UUD NRI Tahun 1945 sebagai landasan hukum tertinggi dalam mengarungi perjalanan kehidupan bermasyarakat, berbangsa, dan bernegara, di dalamnya mengatur bahwa jabatan Presiden hanya dua periode. Aturan demikian, merupakan buah dari Gerakan Reformasi 1998. Gerakan yang menumbangkan Presiden Soeharto tersebut muncul sebab pada masa itu, bangsa ini hidup dalam sistem pemerintahan yang otoriter. Kekuasaan yang ada sudah dicap yang demikian sebab salah satu faktornya adalah terlalu lamanya jabatan Presiden yang dikuasai oleh satu orang. Agar masa yang disebut Orde Baru itu tidak terulang maka jabatan yang ada perlu dibatasi agar Presiden selain kekuasaannya menjadi terbatas, tidak semena-mena dan berbuat otoriter, serta tidak lu lagi lu lagi.

Selepas amandemen, proses jabatan Presiden selama dua periode itu bisa berjalan dengan baik di masa Presiden Susilo Bambang Yudhoyono. Susilo Bambang Yudhoyono patuh pada konstitusi sehingga letupan-letupan agar dirinya memperpanjang jabatan tidak dilakukan. Proses regenerasi kepemimpinan pun terjadi dengan baik lewat Pemilu 2014.

Ada anggapan pemerintah saat ini sukses dengan pembangunan yang telah dilakukan, terutama infrastruktur, seperti jalan tol. Namun kalau kita lihat, di tengah masyarakat masih ada pengangguran, ketidakadilan hukum, kemiskinan, kesejahteraan yang tidak merata, kelangkaan minyak goreng, kedelai, dan masalah-masalah lainnya.

Bila kesuksesan dalam pembangunan hanya dilihat dari survei yang menunjukan tingkat kepuasan masyarakat pada pemerintah sangat tinggi, hingga 73 persen, lalu kemudian dijadikan patokan oleh partai politik untuk memperpanjang jabatan Presiden, hal demikian sangat naif sekali. Survei memang saat ini kerap dijadikan ukuran namun tidak selamanya hasil survei itu benar. Beberapa kali hasil survei dalam pemilu legislatif dan pilkada meleset.

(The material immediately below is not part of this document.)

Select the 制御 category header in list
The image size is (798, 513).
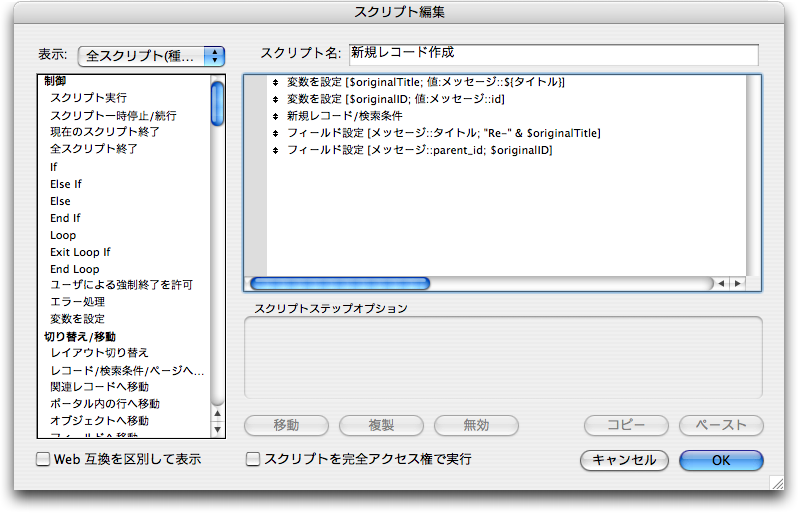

Terlepas dari masalah itu, perlu kita ingatkan kembali kepada partai politik, terutama; dan mereka yang masih mendukung perpanjangan jabatan Presiden, bahwa masalah ini, soal  masa jabatan Presien adalah amanat reformasi dan amanat konstitusi. Pengalaman masa lalu di mana seseorang bisa menjabat Presiden lebih dari 10 tahun ternyata berpotensi menjadi otoriter. Sebagai seorang yang otoriter maka perilaku yang ada selain tidak konsisten dalam bersikap, ia juga melakukan tindakan yang sewena-wena. Banyak aturan yang ditabrak dan dilanggar. Terbukti, cerita-cerita pada masa lalu seperti penangkapan aktivis, sensor berita, pembungkaman, korupsi, kolusi, dan nepotisme, juga terjadi pada saat ini.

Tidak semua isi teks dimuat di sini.